Tuesday , April 23 2024
Merry Christmas! Why fear saying so? If it wasn't so cold outside, I'd find a toga and really get into the festive spirit.

The War on Christmas Needs a Ceasefire

Those who complain about a War on Christmas have a point. These days, many of us are so easily offended or “disrespected” that it’s often hard to know what’s safe to say. Well, I’ll say Merry Christmas to you. God bless us, everyone!

The problem is, it seems to me, certain folks think Christmas isn’t for all of us, everyone. These are often believers in what are described in the Gospels regarding what occurred in a stable in Bethlehem. For them, Christmas is for, as it were, a certain “inn crowd.” However, there’s good news for everyone else.

A few years back, a Pennsylvania rabbi protested the placement of a Christmas tree at a local airport. He felt a Menorah should also be displayed to balance out the religious imagery. The airport took the tree down. No one, on either side, seemed to realize that Christmas trees have nothing to do with Christian iconography.

No one thinks, best I know, that Jesus Christ was born in December. When shepherds watch their flocks by night, that was in March. Early Christmas celebrations took place at the end of the year so Christian celebrations would occur at the same time as the Roman festivals honoring the Winter Solstice. Many of the trappings of Christmas were also assimilated from Pagan nature worshipers, like wreaths, Yule logs, mistletoe, and, of course, the decorated tree. If one were to complain these are religious symbols, it’d be closer to the mark to brand them Wiccan, not Christian.

Likewise, the figure of Santa Claus, a.k.a. Saint Nicholas and Father Christmas, has both pre-Christian and Catholic roots in Europe, although most of us know him best by way of Clement Clarke Moore’s 1823 poem “Twas the Night Before Christmas” and caricatures by Thomas Nast. The gifts for good children made at the North Pole by cherubic elves and delivered on a sleigh pulled by nine reindeer are for any child on the “nice” list, whatever religious belief or lack thereof.

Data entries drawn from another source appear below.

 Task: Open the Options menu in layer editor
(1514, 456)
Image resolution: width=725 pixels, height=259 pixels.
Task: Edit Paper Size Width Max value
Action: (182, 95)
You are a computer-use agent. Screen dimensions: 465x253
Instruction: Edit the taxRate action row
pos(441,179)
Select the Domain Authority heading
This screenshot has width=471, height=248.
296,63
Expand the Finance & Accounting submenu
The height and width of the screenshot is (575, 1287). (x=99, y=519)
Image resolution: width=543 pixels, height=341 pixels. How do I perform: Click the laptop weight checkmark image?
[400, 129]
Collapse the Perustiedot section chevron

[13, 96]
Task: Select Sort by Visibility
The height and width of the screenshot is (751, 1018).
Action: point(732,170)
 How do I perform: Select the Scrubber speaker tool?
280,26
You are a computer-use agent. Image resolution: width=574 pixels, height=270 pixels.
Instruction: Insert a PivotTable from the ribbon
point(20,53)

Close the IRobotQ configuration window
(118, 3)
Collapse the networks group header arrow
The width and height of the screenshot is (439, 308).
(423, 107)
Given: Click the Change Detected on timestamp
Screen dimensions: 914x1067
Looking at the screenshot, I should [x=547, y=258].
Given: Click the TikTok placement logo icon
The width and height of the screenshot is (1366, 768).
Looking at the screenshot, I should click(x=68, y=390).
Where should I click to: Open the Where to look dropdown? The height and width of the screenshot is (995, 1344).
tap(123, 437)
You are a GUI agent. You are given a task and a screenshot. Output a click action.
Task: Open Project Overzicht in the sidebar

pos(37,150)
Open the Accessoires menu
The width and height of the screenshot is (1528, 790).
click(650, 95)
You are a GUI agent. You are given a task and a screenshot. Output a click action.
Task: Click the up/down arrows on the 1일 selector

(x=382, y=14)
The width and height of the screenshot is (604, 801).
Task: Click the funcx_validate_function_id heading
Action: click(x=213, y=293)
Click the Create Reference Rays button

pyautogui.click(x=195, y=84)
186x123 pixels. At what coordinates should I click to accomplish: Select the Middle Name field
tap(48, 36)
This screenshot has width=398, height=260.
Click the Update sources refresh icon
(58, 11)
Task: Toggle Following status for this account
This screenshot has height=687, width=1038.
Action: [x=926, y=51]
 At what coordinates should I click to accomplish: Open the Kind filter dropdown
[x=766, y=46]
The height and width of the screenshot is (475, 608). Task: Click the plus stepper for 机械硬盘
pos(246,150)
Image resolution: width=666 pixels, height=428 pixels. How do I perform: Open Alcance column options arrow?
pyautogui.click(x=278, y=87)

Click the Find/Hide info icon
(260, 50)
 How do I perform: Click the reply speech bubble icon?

Still, I admit understanding why there are those nervous about Nativity scenes and the like at the workplace, in public schools, or on government property. True, there’s the dual interpretation of the First Amendment with those championing free speech on one side, those pointing to the Separation of Church and State on the other. But I do think the primary message of such public statements is for believers to say, Christmas is ours. All others – I suppose they get a lump of coal in their stockings? Or are haunted by a Victorian ghost of Christmas past?

So in the spirit of the season, I say Christmas is for everyone, nice, naughty, Scrooge and Tiny Tim alike. So why fear saying so? Merry Christmas! If it wasn’t so cold outside, I’d find a toga and really get into the festive spirit. Then, we can get ready for the Spring Solstice when the Easter Bunny comes out of hibernation. Unless they declare war on him first.